-- READING TEXT start --

Amendment No. 174 to the Income Tax Ordinance, enacted in January 2010, provides that Israeli Accounting Standard No. 29 will not apply with respect to the tax years 2007, 2008 and 2009, and as a result the International Financial Reporting Standards (IFRS) will not apply for purposes of determining taxable income for such tax years. In January 2012, Amendment No. 188 to the Income Tax Ordinance was enacted which provides that Israeli Accounting Standard No. 29 (and as a result IFRS) also will not apply with respect to the tax years 2010 and 2011. This provision was extended by Amendment No. 202 on July 30, 2014 and it applies to tax years 2012 and 2013 as well. The effect of this amendment on our consolidated financial statements, included elsewhere in this annual report, is not material.

-- READING TEXT end --

▸ **TO DO**
Repeat the tax amendment text word for word, everything from "Amendment No. 174" down to "is not material.". The items after this point come from an unrelated source.

-- DATASET EXTRACT start --

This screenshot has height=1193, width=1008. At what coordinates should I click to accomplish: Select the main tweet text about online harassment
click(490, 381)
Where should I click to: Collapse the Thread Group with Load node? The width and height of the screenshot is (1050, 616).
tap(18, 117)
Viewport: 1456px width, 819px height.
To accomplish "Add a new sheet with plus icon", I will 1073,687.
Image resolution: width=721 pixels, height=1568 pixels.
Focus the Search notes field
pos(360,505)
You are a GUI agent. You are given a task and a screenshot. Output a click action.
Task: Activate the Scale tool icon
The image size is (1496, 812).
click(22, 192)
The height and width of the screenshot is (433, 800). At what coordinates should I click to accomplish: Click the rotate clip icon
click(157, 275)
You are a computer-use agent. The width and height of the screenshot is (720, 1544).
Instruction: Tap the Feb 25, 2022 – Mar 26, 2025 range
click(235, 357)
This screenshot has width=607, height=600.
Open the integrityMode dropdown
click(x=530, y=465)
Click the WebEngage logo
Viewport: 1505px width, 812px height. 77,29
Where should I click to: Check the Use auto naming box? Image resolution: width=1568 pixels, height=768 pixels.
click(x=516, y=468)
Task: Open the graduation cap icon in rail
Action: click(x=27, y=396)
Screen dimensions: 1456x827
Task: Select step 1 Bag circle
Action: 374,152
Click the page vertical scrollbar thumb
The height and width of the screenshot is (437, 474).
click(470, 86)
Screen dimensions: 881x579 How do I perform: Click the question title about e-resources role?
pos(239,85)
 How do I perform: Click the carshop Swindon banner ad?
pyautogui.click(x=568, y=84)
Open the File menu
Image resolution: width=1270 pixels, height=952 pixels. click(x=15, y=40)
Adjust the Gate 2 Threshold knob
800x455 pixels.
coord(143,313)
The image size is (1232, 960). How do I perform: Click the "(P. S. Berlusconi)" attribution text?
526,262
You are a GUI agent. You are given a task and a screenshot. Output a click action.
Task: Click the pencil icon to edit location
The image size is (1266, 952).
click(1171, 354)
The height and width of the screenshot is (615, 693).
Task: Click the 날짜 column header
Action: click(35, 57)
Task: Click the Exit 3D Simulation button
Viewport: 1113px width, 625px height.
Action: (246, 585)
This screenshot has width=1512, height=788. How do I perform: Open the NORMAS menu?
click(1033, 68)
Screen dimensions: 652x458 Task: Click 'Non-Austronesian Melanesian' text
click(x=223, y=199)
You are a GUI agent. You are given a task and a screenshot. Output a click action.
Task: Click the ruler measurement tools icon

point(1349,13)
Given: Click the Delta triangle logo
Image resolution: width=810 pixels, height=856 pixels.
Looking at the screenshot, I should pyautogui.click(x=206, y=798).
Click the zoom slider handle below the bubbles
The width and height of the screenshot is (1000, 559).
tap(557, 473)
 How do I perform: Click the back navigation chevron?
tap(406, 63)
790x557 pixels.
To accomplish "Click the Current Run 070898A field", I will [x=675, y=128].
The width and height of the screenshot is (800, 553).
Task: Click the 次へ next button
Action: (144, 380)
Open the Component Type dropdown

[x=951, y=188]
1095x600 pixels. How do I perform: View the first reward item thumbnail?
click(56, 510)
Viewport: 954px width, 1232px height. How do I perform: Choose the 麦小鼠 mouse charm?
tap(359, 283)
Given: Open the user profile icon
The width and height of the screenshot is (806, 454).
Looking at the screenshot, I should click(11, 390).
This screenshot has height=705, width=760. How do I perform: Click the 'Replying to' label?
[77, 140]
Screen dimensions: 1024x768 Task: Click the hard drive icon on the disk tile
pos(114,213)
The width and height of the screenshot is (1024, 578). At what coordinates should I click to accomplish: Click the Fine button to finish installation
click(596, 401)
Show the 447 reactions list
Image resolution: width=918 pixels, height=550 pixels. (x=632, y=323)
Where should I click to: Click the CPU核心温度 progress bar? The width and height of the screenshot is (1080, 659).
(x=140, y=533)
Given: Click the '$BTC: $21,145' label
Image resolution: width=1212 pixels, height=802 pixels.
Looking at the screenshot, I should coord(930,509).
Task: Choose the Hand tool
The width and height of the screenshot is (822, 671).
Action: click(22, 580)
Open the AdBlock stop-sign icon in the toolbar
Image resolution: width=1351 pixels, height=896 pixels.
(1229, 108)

-- DATASET EXTRACT end --

▸ **SOLUTION TO THE EXERCISE**
Amendment No. 174 to the Income Tax Ordinance, enacted in January 2010, provides that Israeli Accounting Standard No. 29 will not apply with respect to the tax years 2007, 2008 and 2009, and as a result the International Financial Reporting Standards (IFRS) will not apply for purposes of determining taxable income for such tax years. In January 2012, Amendment No. 188 to the Income Tax Ordinance was enacted which provides that Israeli Accounting Standard No. 29 (and as a result IFRS) also will not apply with respect to the tax years 2010 and 2011. This provision was extended by Amendment No. 202 on July 30, 2014 and it applies to tax years 2012 and 2013 as well. The effect of this amendment on our consolidated financial statements, included elsewhere in this annual report, is not material.